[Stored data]
--*--
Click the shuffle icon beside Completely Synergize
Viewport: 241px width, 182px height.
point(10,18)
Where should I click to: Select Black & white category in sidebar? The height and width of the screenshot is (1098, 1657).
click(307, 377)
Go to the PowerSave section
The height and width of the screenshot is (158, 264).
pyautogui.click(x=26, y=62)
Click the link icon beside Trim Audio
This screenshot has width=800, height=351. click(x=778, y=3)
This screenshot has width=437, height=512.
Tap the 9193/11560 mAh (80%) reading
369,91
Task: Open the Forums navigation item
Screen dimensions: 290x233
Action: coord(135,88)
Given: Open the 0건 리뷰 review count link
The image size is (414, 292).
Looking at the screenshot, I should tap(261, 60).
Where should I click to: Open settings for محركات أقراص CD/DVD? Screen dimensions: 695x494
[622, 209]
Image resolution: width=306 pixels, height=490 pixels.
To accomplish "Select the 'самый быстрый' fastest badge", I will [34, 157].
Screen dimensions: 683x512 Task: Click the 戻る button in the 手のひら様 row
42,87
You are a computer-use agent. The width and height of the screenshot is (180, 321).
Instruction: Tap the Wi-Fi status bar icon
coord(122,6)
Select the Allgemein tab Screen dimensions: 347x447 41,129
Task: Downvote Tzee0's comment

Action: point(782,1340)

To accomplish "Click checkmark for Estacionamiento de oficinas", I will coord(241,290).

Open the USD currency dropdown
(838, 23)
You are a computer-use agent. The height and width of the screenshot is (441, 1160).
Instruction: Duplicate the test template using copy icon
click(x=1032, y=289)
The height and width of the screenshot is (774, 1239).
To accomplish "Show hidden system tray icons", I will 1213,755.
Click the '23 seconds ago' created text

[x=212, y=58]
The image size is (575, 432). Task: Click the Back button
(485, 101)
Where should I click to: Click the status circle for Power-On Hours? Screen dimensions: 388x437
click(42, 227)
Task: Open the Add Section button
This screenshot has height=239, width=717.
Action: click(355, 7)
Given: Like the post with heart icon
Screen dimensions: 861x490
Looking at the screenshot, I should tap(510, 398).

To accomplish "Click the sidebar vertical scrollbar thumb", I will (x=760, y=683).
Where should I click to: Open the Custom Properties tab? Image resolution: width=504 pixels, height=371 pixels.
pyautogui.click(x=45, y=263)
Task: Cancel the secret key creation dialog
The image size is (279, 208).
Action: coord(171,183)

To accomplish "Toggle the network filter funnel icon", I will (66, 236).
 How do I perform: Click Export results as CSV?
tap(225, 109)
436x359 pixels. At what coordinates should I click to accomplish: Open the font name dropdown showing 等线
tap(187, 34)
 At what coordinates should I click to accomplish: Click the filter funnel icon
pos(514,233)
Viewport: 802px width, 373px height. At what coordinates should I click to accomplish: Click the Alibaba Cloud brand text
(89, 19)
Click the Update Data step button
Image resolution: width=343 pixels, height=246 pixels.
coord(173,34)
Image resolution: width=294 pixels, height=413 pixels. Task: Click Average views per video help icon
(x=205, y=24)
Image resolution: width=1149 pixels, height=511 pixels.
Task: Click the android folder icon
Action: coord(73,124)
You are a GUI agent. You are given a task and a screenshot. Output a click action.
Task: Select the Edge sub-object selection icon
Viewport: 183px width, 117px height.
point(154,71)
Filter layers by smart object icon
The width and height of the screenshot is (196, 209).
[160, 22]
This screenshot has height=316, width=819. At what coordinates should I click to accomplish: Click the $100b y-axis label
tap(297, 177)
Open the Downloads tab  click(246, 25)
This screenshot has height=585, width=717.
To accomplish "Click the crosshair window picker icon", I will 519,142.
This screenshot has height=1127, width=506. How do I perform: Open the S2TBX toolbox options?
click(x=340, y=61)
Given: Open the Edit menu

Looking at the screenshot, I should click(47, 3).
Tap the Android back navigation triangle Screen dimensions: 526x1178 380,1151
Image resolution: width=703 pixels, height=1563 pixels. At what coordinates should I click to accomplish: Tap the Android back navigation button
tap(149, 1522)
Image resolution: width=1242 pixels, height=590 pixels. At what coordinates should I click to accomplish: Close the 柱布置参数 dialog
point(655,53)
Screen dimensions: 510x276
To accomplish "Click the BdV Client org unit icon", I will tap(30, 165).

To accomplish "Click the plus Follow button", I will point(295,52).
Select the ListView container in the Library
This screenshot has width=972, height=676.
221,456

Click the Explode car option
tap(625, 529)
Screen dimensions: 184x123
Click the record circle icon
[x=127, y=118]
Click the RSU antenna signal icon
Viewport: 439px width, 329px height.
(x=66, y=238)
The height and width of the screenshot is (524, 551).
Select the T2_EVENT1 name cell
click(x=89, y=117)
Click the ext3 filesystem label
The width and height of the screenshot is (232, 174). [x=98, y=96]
--*--
• Action item: The answer should be all lines from the entries above that hold the word "agent".

• Expected answer:
You are a computer-use agent. The width and height of the screenshot is (180, 321).
You are a computer-use agent. The height and width of the screenshot is (441, 1160).
You are a GUI agent. You are given a task and a screenshot. Output a click action.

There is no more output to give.